**** Data shown

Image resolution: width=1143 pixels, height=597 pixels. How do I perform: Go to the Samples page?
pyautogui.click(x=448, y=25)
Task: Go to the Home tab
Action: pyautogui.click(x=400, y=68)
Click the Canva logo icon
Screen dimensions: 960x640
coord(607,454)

********

(Exercise brief): Repeat the listing in its entirety, keeping each line as it is.

(Problem solution):
Image resolution: width=1143 pixels, height=597 pixels. How do I perform: Go to the Samples page?
pyautogui.click(x=448, y=25)
Task: Go to the Home tab
Action: pyautogui.click(x=400, y=68)
Click the Canva logo icon
Screen dimensions: 960x640
coord(607,454)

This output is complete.